# OBJECTIF DE L'EXERCICE
Poursuivez le texte ci-dessous sur la suppression des frais scolaires au Kenya, à partir de l'endroit où il s'interrompt.

Mme Ayiemba et son équipe ont fait comme des milliers d’autres enseignants kényens ce jour-là: ils ont improvisé. Le nombre d’élèves par classe a grimpé, parfois doublé. Auparavant, les enfants pouvaient emprunter un manuel scolaire une fois par semaine; aujourd’hui, il faut attendre 15 jours. La pénurie de pupitres, de crayons et de papier s’est aggravée. Les enseignants ont dû organiser à la hâte des cours de rattrapage pour les nombreux élèves plus âgés désireux d’entrer en 1ère année, parmi les plus pauvres, privés auparavant d’école en raison des frais scolaires.
Deux ans plus tard, constate Mme Ayiemba, l’école est toujours surpeuplée et mal équipée, et de nombreux enfants défavorisés suivent les cours la faim au ventre, faute de programme d’alimentation scolaire. Il y a également un manque chronique d’enseignants et de manuels scolaires, ainsi que de salles de classe et de toilettes. “Pourtant, dit-elle, les parents sont contents car il n’y a pas de frais scolaires. Les enfants sont enfin scolarisés et nous avons réussi à maintenir un certain niveau scolaire malgré tous ces problèmes. En ce qui nous concerne, l’élimination des frais scolaires a été une réussite.”

# ENREGISTREMENTS FOURNIS
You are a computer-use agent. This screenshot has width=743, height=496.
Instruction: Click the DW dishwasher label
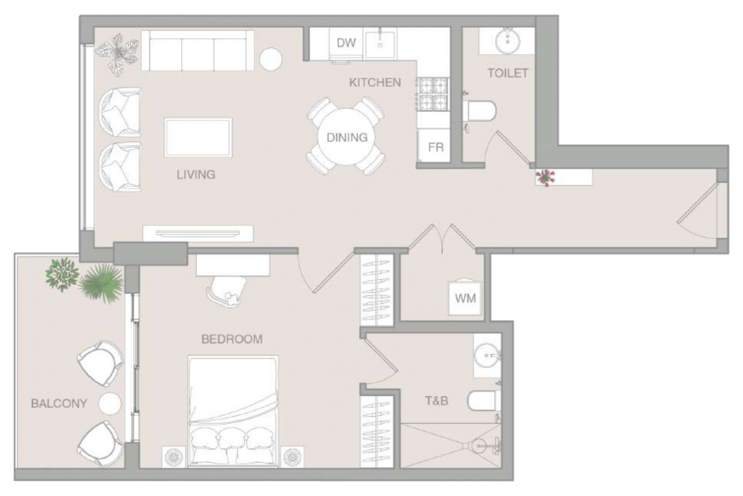point(346,43)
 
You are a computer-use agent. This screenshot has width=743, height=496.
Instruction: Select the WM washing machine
point(465,298)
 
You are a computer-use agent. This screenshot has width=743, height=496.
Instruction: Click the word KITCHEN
point(375,82)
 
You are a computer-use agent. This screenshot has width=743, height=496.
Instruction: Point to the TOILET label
point(507,73)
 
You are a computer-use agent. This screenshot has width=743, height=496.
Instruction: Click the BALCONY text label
point(59,404)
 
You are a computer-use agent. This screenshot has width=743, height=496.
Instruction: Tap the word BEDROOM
point(232,339)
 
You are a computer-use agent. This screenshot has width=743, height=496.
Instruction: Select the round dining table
point(346,136)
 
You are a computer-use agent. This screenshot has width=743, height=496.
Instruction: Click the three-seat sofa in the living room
point(198,50)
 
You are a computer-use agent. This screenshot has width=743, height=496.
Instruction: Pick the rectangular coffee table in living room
point(198,137)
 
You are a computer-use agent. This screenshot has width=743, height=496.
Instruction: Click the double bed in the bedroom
point(232,411)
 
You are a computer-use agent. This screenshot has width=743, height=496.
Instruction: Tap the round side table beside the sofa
point(271,59)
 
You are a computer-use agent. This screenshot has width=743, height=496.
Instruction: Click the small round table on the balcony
point(110,404)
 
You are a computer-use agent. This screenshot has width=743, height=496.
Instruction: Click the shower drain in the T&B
point(479,446)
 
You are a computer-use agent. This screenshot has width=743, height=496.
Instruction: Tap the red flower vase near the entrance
point(545,177)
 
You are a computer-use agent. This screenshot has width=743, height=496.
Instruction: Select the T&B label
point(436,401)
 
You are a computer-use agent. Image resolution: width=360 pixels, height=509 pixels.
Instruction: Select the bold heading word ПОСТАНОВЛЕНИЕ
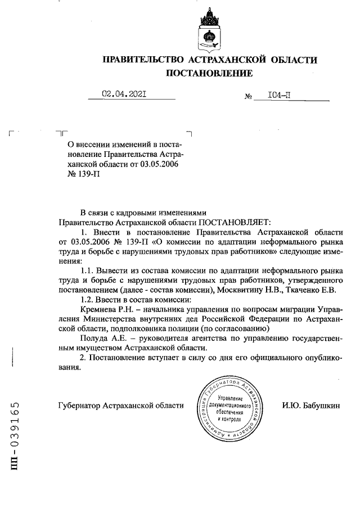(209, 73)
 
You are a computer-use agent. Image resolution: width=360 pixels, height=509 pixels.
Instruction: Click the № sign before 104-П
(248, 97)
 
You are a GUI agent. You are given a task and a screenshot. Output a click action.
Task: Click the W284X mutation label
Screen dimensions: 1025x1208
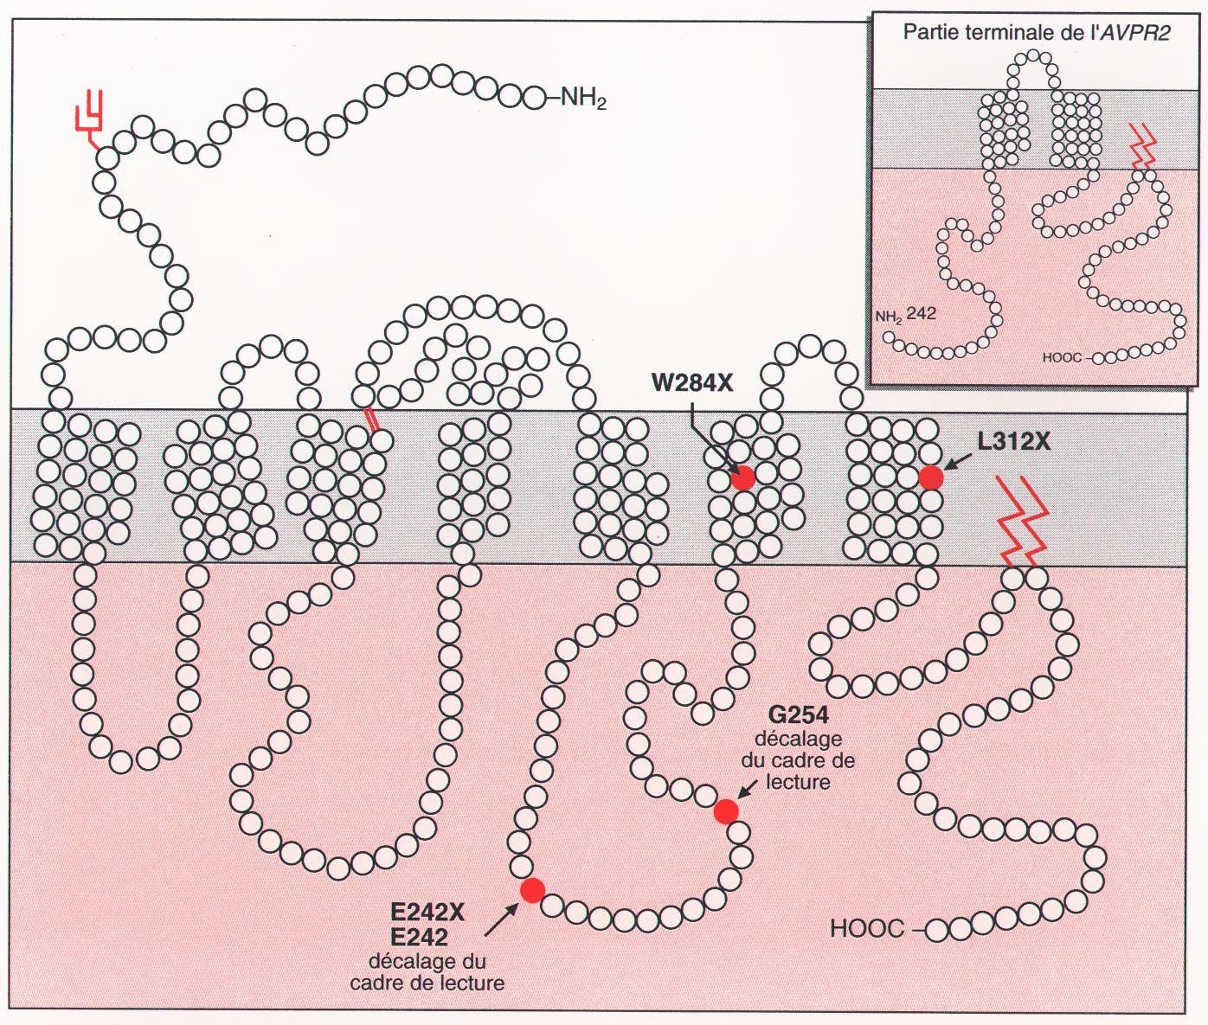pyautogui.click(x=692, y=382)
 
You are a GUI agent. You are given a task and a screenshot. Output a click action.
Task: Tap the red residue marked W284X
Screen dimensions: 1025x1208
pyautogui.click(x=742, y=477)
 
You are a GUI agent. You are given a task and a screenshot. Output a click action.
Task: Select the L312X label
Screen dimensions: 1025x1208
pyautogui.click(x=1013, y=442)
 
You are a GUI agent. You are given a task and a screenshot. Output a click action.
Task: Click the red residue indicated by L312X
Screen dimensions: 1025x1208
pyautogui.click(x=930, y=477)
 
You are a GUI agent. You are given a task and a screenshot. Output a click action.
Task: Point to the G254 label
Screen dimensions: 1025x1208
pyautogui.click(x=799, y=715)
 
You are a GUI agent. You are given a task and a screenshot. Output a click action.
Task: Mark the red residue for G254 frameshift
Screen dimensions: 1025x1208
pyautogui.click(x=726, y=811)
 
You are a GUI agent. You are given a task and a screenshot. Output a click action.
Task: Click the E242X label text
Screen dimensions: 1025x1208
pyautogui.click(x=427, y=913)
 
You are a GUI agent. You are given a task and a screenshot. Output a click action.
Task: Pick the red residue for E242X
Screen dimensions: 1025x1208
pyautogui.click(x=532, y=890)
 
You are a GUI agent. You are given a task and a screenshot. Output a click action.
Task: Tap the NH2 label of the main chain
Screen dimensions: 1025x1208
pyautogui.click(x=583, y=98)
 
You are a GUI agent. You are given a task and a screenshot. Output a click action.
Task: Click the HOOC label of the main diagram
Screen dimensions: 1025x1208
pyautogui.click(x=866, y=929)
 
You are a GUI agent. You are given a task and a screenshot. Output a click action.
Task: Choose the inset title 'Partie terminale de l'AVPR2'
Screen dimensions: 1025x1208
pyautogui.click(x=1036, y=33)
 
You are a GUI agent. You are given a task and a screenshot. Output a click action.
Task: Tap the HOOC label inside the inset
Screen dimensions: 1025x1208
pyautogui.click(x=1062, y=357)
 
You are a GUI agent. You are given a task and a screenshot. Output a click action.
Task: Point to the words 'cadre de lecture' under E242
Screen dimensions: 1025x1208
pyautogui.click(x=427, y=983)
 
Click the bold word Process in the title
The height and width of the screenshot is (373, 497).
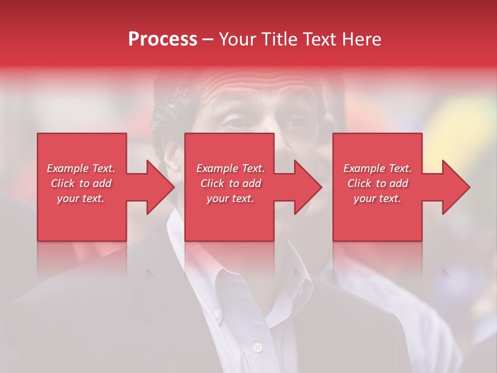[x=163, y=39]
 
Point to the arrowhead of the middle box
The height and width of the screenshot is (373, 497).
[x=308, y=187]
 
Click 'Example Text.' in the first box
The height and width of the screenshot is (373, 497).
[x=81, y=168]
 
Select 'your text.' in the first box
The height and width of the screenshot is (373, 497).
[x=81, y=198]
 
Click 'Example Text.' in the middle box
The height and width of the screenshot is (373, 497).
[x=230, y=168]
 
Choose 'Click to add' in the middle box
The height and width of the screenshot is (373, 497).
[x=230, y=183]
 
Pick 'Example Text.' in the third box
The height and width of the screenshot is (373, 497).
[x=377, y=168]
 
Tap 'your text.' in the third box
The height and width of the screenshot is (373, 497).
[x=377, y=198]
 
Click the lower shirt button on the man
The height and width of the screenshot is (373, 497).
[x=257, y=346]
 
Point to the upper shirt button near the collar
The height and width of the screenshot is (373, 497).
[x=216, y=314]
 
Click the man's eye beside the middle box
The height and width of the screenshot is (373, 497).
[x=296, y=123]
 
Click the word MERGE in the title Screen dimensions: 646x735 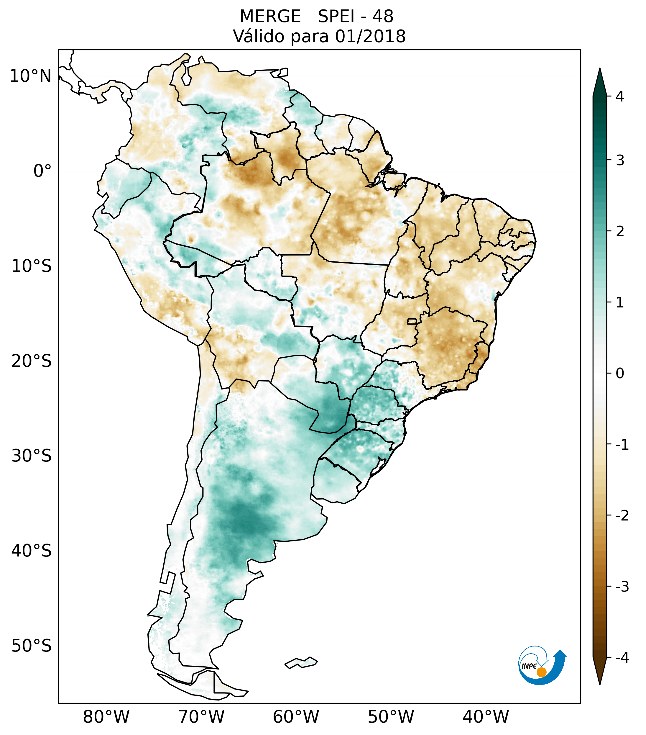click(x=270, y=17)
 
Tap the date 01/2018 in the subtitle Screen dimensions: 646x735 click(x=370, y=36)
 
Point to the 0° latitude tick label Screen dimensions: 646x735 click(x=42, y=171)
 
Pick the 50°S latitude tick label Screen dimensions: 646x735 click(x=32, y=646)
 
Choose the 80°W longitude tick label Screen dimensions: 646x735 click(x=106, y=717)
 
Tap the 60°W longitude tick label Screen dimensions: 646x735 click(x=296, y=717)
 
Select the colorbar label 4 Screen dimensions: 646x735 click(x=620, y=96)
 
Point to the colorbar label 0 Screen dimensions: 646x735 click(x=620, y=374)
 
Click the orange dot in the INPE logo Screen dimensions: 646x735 click(x=541, y=672)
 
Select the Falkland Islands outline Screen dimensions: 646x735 click(x=301, y=663)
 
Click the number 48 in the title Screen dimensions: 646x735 click(x=383, y=17)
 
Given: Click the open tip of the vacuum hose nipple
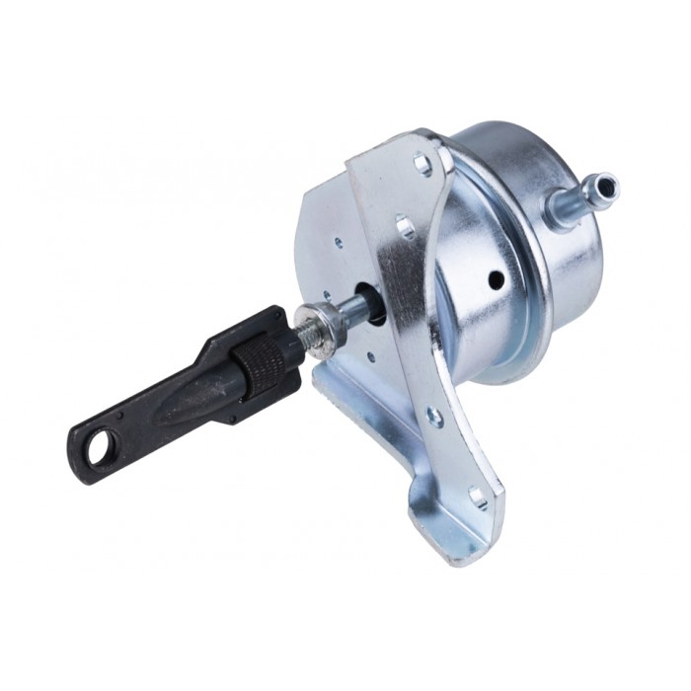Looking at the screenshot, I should pos(605,184).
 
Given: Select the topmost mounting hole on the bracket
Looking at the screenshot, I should pos(422,164).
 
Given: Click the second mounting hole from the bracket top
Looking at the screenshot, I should pos(405,227).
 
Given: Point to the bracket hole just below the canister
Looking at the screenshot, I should pos(434,418).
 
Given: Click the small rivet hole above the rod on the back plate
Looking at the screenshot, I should pos(339,240).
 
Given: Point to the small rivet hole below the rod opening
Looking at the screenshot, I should pos(371,357).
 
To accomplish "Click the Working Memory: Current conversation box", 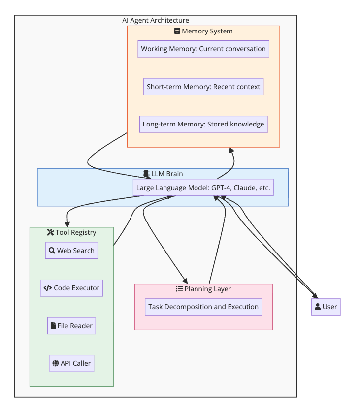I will click(x=203, y=49).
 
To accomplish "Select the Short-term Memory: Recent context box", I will click(x=203, y=87).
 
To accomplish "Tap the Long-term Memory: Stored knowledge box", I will click(x=203, y=124).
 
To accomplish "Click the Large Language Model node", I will click(x=203, y=188).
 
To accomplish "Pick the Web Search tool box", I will click(x=71, y=251).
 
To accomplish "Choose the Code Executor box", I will click(x=71, y=288).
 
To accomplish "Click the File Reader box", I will click(x=71, y=326).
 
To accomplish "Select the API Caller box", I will click(x=71, y=363).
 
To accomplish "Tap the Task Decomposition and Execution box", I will click(x=203, y=307).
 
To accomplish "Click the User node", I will click(x=326, y=307).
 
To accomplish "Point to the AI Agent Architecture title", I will click(x=156, y=20).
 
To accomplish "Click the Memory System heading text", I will click(x=207, y=31).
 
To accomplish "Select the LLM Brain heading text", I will click(x=167, y=174).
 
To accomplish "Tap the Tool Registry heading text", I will click(x=75, y=232).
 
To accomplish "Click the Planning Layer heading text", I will click(x=207, y=289).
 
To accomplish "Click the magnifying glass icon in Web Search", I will click(x=52, y=251).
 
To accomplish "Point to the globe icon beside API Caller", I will click(x=55, y=363).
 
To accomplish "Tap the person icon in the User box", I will click(x=318, y=307).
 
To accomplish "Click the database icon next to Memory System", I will click(x=177, y=31).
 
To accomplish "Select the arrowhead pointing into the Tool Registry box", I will click(x=67, y=223).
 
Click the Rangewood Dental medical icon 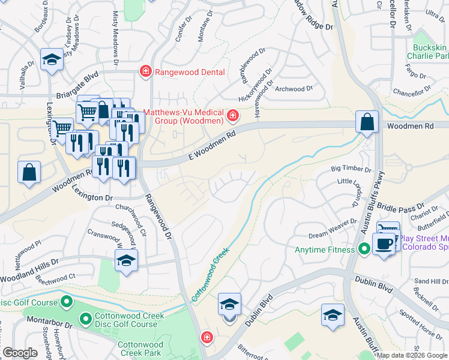click(x=145, y=72)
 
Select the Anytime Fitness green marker click(x=364, y=248)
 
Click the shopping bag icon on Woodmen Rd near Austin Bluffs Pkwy click(x=366, y=122)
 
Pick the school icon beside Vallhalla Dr click(x=52, y=60)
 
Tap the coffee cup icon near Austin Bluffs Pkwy click(x=384, y=244)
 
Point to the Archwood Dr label click(x=294, y=88)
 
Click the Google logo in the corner click(x=20, y=353)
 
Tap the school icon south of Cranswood click(x=126, y=260)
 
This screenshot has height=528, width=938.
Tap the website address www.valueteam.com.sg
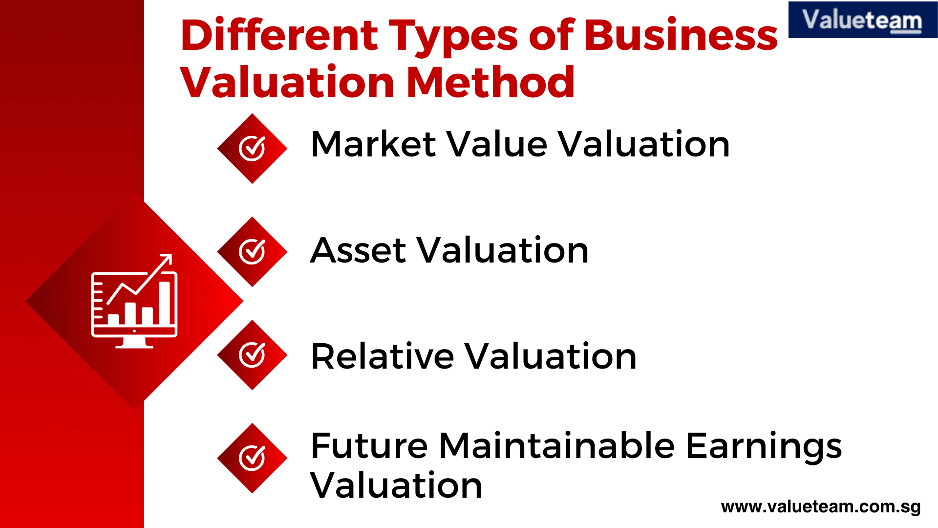tap(821, 507)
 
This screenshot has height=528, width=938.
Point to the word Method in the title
tap(490, 82)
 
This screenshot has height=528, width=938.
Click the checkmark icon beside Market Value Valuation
tap(252, 149)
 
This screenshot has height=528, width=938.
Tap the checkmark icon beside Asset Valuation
tap(252, 252)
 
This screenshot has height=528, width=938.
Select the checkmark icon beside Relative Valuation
tap(252, 355)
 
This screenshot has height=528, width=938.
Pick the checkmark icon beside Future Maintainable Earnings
tap(252, 458)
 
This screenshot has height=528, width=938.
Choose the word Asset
tap(358, 250)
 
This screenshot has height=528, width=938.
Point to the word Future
tap(369, 446)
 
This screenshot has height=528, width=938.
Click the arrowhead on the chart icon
tap(168, 258)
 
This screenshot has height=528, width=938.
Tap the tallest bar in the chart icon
tap(165, 303)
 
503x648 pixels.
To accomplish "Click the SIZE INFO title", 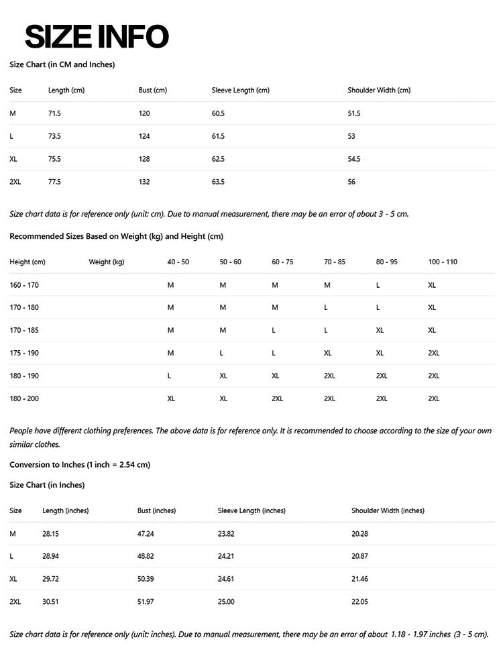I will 97,36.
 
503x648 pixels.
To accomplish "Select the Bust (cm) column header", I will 152,90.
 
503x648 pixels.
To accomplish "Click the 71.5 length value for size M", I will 54,113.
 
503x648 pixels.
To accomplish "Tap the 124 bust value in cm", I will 144,136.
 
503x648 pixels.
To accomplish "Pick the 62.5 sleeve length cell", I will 218,159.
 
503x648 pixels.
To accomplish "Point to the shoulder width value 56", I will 351,182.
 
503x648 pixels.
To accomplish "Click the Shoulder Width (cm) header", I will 379,90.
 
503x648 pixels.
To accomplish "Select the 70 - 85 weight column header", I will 335,262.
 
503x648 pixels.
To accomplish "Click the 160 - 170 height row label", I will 24,285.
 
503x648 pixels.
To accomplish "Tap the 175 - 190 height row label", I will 24,353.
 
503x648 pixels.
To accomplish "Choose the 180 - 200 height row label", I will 24,398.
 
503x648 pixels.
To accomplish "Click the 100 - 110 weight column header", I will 443,262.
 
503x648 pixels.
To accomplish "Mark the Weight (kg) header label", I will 107,262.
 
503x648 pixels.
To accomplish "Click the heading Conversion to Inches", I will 80,464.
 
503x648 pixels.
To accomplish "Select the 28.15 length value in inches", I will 50,533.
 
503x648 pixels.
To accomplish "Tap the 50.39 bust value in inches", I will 146,579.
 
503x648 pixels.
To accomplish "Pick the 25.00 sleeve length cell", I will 226,602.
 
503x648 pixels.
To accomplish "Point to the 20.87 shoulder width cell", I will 359,556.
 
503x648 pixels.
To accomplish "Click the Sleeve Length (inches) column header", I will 252,510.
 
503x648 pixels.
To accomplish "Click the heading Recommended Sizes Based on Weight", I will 116,236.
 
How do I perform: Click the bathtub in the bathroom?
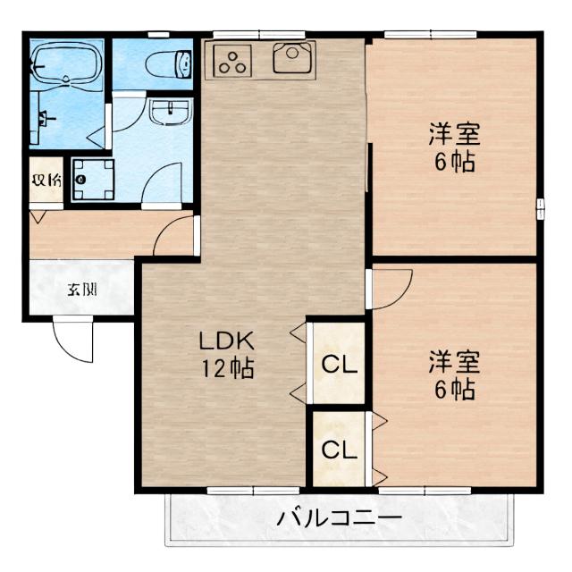[67, 63]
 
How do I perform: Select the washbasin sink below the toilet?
[169, 114]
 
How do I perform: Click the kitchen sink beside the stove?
[291, 59]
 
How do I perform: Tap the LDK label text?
[227, 341]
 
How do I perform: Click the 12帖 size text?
[227, 367]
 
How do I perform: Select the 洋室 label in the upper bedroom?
[454, 136]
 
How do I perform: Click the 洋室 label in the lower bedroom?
[454, 363]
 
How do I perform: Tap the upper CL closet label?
[339, 364]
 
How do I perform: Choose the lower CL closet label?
[339, 449]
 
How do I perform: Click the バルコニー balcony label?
[339, 517]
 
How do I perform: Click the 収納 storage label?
[46, 181]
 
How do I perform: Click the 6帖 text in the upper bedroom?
[454, 163]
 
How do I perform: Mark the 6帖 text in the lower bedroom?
[454, 390]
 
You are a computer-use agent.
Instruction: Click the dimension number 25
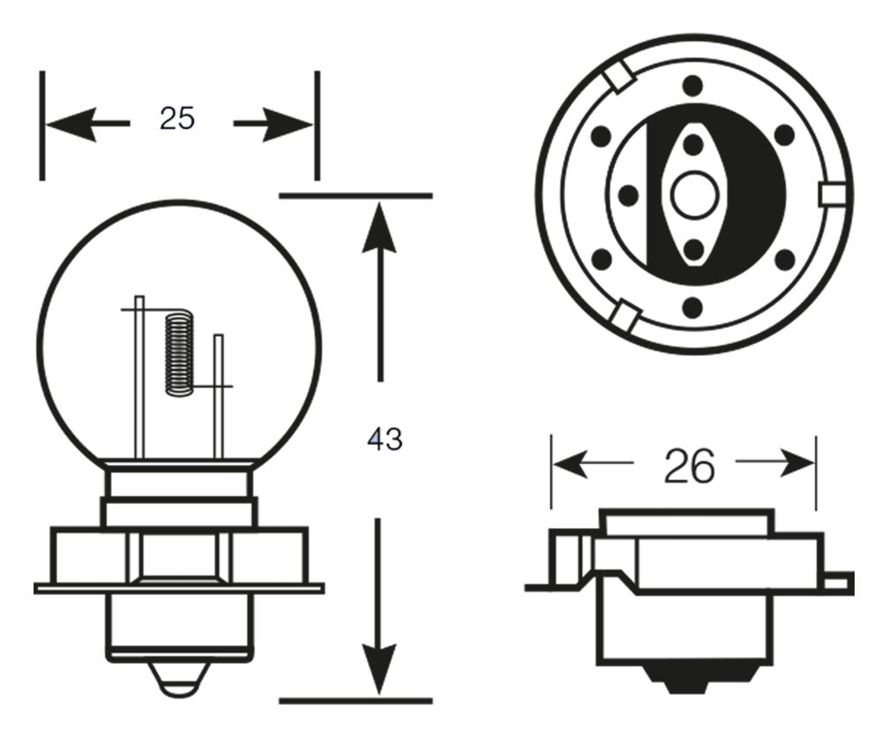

# RÉPONSE PROPOSÉE
Un grand pas en avant
En tout, quelque 1,3 million de nouveaux élèves ont afflué vers les écoles élémentaires du pays en janvier 2003, comme l’avait promis pendant sa campagne électorale le nouveau Président du pays, M. Mwai Kibaki. Ce pays de l’Afrique de l’Est se rapproche ainsi de la réalisation de l’objectif du Millénaire pour le développement (OMD) en matière d’éducation. Les objectifs, adoptés par les dirigeants du monde entier en septembre 2000 à New York, établissent des normes internationales ambitieuses en matière de diminution de la pauvreté et de développement (voir p. 12). En matière d’éducation, il s’agit de garantir un cycle complet d’enseignement primaire à tous les enfants d’ici 2015, de réduire l’analphabétisme des adultes et de réaliser la parité des sexes à tous les niveaux de l’enseignement à la fin de cette année, ou en 2015 au plus tard.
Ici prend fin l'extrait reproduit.